*** Dataset content Section Begins ***
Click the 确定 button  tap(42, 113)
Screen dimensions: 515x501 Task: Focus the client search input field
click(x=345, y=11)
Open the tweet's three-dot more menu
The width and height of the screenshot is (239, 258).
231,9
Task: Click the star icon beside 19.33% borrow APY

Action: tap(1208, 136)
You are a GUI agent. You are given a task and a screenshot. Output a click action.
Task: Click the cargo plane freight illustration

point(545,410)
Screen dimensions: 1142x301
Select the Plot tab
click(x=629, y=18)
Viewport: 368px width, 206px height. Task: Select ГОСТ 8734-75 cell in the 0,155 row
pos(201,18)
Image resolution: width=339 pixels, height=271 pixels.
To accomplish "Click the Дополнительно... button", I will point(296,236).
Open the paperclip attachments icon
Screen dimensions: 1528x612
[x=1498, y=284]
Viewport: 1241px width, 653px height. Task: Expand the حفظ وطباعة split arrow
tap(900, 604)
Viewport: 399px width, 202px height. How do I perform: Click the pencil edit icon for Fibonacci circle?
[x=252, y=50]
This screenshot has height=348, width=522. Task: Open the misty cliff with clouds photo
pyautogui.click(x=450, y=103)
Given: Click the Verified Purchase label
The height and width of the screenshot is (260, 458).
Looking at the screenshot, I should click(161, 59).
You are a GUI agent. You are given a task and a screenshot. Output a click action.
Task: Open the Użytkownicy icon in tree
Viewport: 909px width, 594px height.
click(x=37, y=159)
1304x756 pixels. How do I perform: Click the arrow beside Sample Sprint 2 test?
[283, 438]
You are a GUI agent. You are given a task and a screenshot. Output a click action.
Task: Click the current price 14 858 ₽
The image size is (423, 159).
*** Dataset content Section Ends ***
Of the records above, copy each line that includes "button".

Written response:
Click the 确定 button  tap(42, 113)
To accomplish "Click the Дополнительно... button", I will point(296,236).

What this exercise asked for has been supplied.